In the H-score calculation, one of challenging issues was to determine an appropriate weight combination. The issue requires further research. In the H-score calculation, if more large-scale patient data can be collected through continuous research in the future, sensitivity analysis will find more appropriate weights mathematically. In this paper, the weight was set to have an equal ratio by recognizing the importance of equality rather than bias among the determinants when calculating H-score. However, there was one exception, and in the case of sleep H-scores, the effect of too little sleep was so great that appropriate weights were set accordingly.

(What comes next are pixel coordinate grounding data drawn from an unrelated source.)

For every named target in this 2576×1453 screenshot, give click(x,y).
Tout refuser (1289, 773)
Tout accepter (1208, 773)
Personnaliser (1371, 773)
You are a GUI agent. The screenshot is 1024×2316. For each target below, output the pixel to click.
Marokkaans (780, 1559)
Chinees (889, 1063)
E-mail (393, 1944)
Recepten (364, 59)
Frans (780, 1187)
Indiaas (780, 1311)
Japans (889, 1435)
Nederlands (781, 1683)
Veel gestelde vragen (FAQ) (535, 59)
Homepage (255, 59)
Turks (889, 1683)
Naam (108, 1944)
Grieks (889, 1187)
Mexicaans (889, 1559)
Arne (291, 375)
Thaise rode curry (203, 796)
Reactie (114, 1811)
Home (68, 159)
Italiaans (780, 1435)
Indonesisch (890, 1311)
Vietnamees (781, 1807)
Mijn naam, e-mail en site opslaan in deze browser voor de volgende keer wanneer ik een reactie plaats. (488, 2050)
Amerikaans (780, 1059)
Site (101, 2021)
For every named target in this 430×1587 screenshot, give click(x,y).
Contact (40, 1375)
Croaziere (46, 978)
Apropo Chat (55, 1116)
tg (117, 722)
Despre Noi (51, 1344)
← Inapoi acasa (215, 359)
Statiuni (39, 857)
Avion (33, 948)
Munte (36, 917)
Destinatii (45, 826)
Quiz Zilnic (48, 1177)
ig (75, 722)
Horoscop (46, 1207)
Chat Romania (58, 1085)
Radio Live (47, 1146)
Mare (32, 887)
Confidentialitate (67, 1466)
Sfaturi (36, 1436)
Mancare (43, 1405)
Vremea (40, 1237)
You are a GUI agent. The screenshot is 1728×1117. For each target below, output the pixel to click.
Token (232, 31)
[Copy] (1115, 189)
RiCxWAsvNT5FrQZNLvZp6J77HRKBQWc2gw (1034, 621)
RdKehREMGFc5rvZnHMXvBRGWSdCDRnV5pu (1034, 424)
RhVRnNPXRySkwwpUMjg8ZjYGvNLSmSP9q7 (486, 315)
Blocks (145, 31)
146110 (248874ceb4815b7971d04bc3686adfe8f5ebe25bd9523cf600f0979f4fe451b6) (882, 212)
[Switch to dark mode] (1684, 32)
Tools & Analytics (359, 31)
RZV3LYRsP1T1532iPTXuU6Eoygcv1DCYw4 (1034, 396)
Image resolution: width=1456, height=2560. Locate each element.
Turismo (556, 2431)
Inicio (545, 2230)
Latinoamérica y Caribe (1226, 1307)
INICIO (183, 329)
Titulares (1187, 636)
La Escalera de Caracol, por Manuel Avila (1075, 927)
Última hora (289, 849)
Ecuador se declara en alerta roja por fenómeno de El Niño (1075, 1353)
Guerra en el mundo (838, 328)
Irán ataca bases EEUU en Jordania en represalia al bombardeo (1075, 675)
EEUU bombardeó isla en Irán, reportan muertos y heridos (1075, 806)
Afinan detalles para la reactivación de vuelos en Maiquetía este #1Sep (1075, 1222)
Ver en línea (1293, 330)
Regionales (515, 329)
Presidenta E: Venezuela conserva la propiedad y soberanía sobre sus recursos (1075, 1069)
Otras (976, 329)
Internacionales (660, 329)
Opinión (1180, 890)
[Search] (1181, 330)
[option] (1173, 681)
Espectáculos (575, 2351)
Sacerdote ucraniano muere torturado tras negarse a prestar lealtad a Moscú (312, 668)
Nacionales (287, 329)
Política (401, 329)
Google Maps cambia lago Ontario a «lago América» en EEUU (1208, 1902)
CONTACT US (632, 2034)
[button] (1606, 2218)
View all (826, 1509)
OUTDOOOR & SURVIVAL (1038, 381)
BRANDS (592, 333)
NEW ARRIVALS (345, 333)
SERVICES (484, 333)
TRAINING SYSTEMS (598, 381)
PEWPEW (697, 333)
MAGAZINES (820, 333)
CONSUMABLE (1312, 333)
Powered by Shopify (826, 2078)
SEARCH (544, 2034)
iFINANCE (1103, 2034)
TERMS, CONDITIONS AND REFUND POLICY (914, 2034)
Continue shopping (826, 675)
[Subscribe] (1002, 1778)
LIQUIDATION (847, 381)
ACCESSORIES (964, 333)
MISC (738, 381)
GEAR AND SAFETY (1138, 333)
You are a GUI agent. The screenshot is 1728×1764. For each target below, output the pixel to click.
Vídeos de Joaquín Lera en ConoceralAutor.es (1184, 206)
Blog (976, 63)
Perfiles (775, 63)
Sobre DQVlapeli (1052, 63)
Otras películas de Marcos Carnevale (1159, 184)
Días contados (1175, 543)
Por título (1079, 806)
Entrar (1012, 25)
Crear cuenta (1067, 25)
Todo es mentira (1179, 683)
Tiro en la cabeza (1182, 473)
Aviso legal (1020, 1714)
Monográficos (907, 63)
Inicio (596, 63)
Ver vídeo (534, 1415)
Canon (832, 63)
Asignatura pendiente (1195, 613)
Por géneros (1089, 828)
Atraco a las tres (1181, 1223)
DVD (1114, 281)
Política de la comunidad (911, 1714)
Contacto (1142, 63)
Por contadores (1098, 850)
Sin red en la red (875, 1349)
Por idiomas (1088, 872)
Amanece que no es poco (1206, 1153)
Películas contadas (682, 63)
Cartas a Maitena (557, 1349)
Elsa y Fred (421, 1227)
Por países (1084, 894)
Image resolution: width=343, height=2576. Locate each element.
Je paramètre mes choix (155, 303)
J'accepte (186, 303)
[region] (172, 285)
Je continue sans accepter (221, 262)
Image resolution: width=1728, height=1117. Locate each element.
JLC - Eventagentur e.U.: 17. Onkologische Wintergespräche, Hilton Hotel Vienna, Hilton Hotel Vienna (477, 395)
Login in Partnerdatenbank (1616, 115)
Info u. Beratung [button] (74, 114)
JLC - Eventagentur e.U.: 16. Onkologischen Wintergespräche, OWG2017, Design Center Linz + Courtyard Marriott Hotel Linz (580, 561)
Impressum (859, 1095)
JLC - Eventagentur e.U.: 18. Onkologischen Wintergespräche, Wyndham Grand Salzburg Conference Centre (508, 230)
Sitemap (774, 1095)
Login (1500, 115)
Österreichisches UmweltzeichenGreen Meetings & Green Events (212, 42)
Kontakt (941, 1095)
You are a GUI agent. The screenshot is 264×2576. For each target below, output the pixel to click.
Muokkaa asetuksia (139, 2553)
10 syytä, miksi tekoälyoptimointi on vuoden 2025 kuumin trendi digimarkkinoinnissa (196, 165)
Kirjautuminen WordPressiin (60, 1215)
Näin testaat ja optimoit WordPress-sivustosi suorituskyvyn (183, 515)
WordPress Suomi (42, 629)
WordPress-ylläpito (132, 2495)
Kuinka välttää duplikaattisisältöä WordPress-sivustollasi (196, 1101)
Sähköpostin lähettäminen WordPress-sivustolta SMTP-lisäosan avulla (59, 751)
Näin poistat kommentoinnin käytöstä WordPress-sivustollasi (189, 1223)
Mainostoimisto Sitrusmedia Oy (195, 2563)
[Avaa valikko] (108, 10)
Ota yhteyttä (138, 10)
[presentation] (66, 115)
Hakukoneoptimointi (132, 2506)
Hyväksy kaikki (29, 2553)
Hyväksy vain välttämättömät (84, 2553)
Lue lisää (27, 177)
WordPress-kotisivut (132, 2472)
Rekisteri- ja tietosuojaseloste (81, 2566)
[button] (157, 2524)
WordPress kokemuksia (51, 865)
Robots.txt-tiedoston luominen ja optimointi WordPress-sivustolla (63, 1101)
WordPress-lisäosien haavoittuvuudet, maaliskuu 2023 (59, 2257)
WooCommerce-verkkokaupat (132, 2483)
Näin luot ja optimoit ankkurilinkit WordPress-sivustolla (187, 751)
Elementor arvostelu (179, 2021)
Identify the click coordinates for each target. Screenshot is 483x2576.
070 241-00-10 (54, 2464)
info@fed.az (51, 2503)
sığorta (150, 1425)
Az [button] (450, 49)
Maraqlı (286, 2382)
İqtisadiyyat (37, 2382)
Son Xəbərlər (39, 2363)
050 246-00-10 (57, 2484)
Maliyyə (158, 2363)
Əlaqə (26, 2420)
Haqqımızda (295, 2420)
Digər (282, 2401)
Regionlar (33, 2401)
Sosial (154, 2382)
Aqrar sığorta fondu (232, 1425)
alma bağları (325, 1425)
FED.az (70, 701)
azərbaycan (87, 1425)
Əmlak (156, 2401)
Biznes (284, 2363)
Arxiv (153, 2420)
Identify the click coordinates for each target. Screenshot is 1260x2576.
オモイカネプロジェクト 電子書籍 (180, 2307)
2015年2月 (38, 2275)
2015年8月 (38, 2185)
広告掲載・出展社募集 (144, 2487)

The strengths of this study are as follows. First, the therapeutic effect was studied by implementing a feedback function of a circadian rhythm–based mood prediction algorithm using a digital phenotype verified through previous studies, and a strong recurrence prevention effect was confirmed. Second, although this study is a pilot study, the patients were followed for 1 year, which is sufficient for confirming whether a recurrence occurred. Due to the clinical characteristics of mood disorders, it is exceedingly difficult to observe recurrence. Third, although a sham app was not used, both groups were allowed to use the app and wearable device, thereby minimizing any differences in effect. Fourth, the effects were presented through integrated analysis such as behavior change and compliance as well as recurrence prevention.


There are several limitations to this study. First, the case-control sample was not sufficiently matched. Although this is a pilot study to investigate the effectiveness of the CRM app, the case-control groups were not matched samples. We tried to perform statistical analysis by applying the GLM analysis with statistical experts to overcome the sample imbalance. Interestingly, the number of previous psychiatric admissions, number of previous depressive episodes, and number of previous manic episodes were significantly higher in the CRM group in the clinical information analysis. Despite the relatively negative clinical history of the CRM group, it is noteworthy that the pilot study showed a strong positive effect. Second, since this study was not conducted as a randomized controlled trial, allocation to the CRM feedback intervention was nonrandomized. As a result, it is not possible to completely exclude factors such as the influence of the characteristics of patients using the CRM app in the interpretation of the research results. The research team plans to conduct a randomized controlled trial on matched samples to produce reliable research results. Third, the sham app corresponding to the CRM app feedback system was not completely provided to the control group. Fourth, light sensor data could not be collected from iPhone users for technical reasons, so this could not be analyzed.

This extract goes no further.